As the use of instrumentation has become more commonplace, attention must be paid to a possible associated increased infection risk. Colonization of implanted devices occurs in upwards of 50% of patients, although most do not display clinical symptoms of infection. Although implants rarely act as the initial source of infection, they may become a nidus for inoculation and subclinical growth of infectious organisms. The implant provides an avascular surface on which bacteria can create a glycocalyx, which serves as a barrier to the host immune response and antibiotic treatment. In addition, micromotion can create metallosis and subsequent granulomas, which may become a potential site for bacterial colonization. Other theories postulate that local soft tissue inflammation and postoperative seromas may serve as a potential cause for the increased infection risk seen with instrumented fusions (Fig. 98–1). Due to these unique risk factors, instrumented fusions have reported postoperative infection rates of up to 20%8,21 with dramatic variation in the reported literature. Moe reported a postoperative infection rate of 7% in cases with Harrington instrumentation.22 More recent literature reports infection rates in elective instrumented surgical cases between 2.8% and 6%.8,23,24 Many authors feel that the actual infection risk with the use of spinal instrumentation is between 5% and 6%.16–18,23,25
Spinal trauma patients represent a unique population that has an increased risk for developing postoperative infections. The significant soft tissue devitalization and devascularization caused by the traumatic event results in local hypoxia leading to tissue necrosis, edema, acidosis, and hematoma formation. This combination results in a media optimal for bacterial proliferation isolated from the host defenses.26 Systemically, the patient sustaining major trauma shows a hyperinflammatory state with alterations in the normally tightly controlled homeostasis of pro- and anti-inflammatory cytokine levels. The resultant imbalance leads to a state of immunosuppression that is thought to increase susceptibility to infection. In addition, comorbid factors such as age, medical conditions, poor nutritional status, and body habitus cannot be controlled in the same manners that they are in elective surgery. The presence of complete neurologic injury significantly increases the risk of postoperative infection. In the largest clinical series investigating 256 surgically treated traumatic spinal injuries, the rate of postoperative wound infections was 9.4% compared with an infection rate of 3.7% seen in patients undergoing elective spinal surgery during the same time period at the same hospital.27 Similar reviews have found postoperative infection rates in spinal trauma patients ranging from 9% to 15%,8,28,29 which is greater than the previously discussed average infection rate seen in elective spinal surgeries.

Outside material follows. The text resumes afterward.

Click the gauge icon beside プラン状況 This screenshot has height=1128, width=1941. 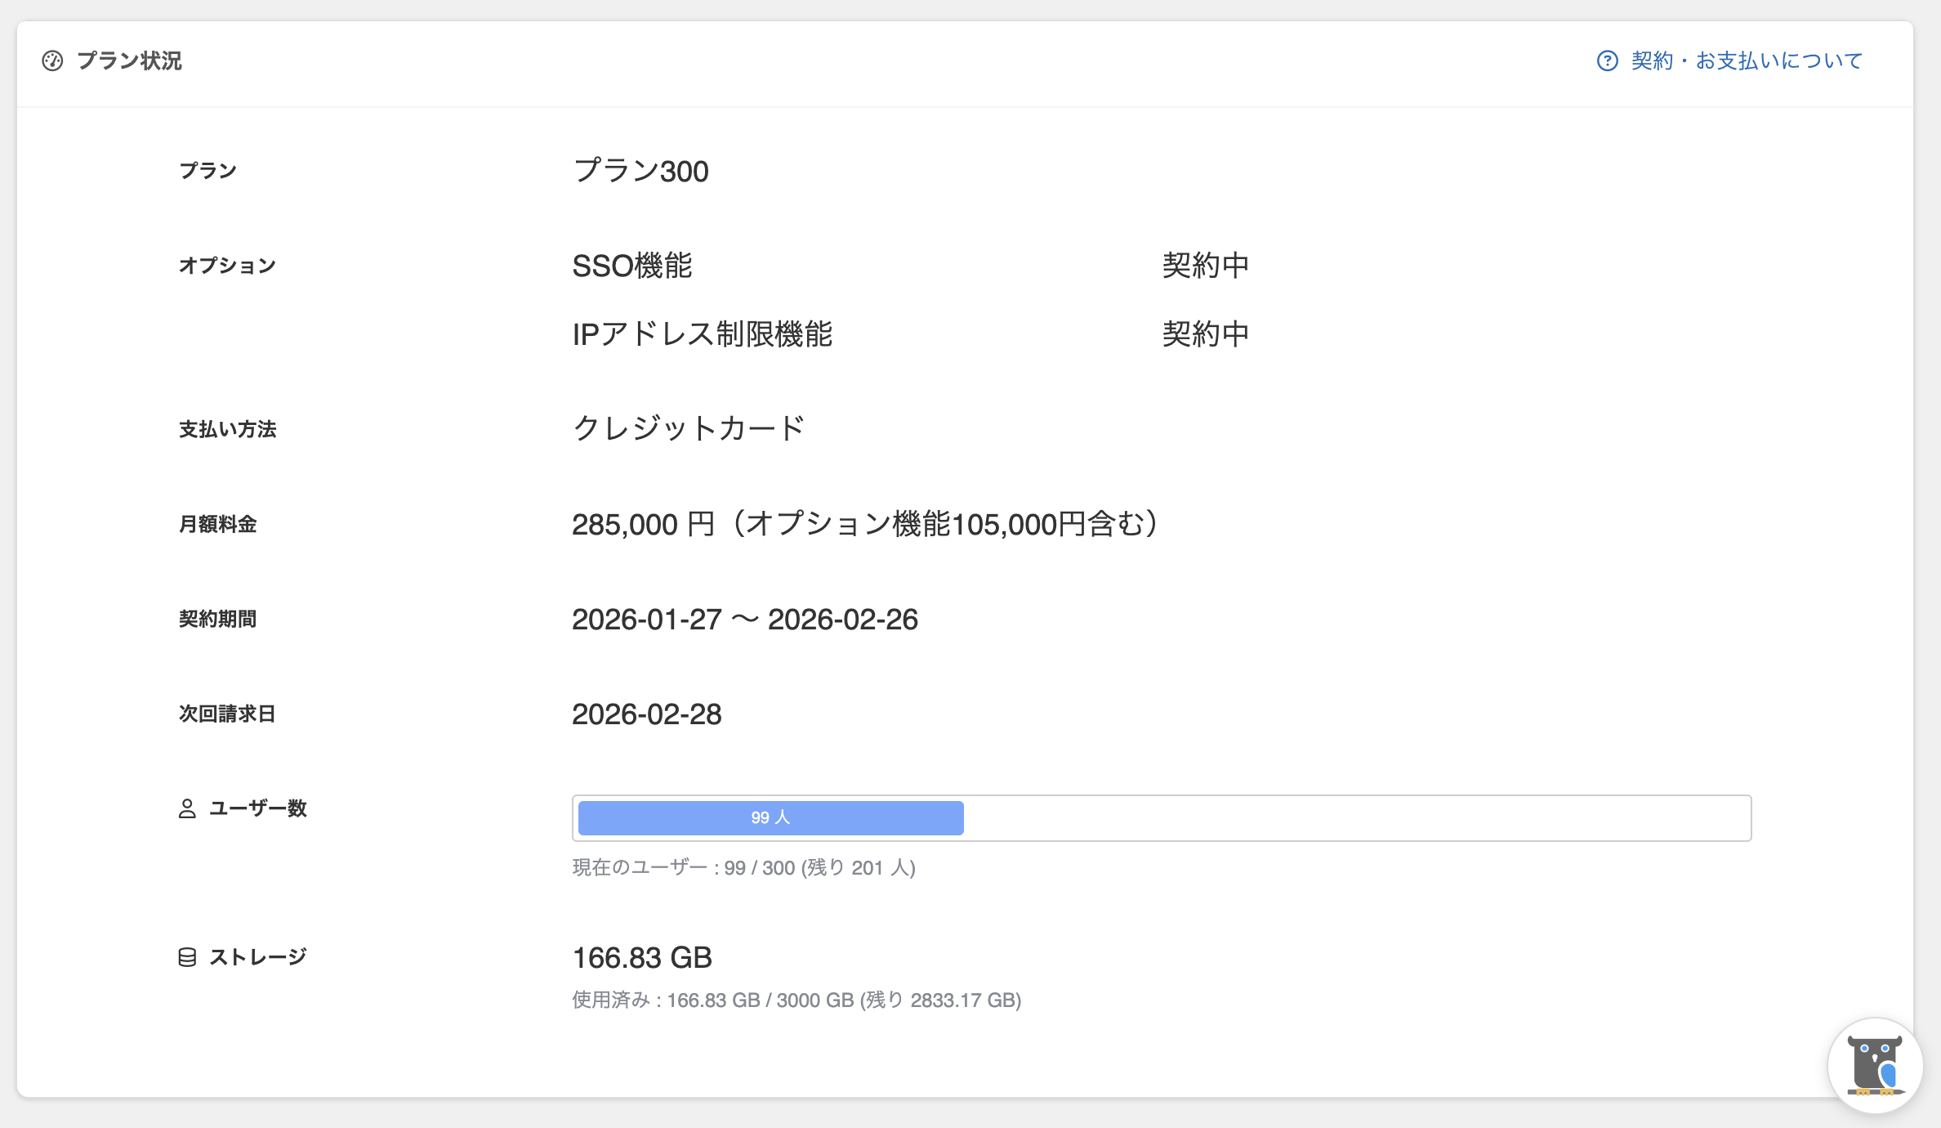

Anterior spinal procedures appear to be less susceptible to infection than posterior procedures. Infection rates following anterior cervical spinal surgery have been reported in the literature to be as low as 0% to 1%.30–32 Anterior thoracic and lumbar surgery also display significantly less infection risk than their posterior counterparts, with rates 50% lower than those occurring after posterior surgery. The infection rates for anterior approaches are likely decreased by multiple factors including better vascularity of the spinal column and decreased dead space creation. Furthermore, the incidence of infection in combined anterior and posterior procedures does not appear to be greater than posterior surgery alone.27
Risk Factors
Obese patients are also considered at high risk for developing postoperative infections.33–35 Overweight patients often require more extensive dissection through poorly vascularized adipose tissue. The resulting tissue devitalization and fat necrosis result in an environment favoring bacterial growth and proliferation. In addition, the increased operative time and blood loss necessary with obese patients increase their risk of infection. Obesity in itself is a risk factor for malnutrition, diabetes, and other medical comorbidities, further contributing to a poor healing environment with diminished immunogenic potential.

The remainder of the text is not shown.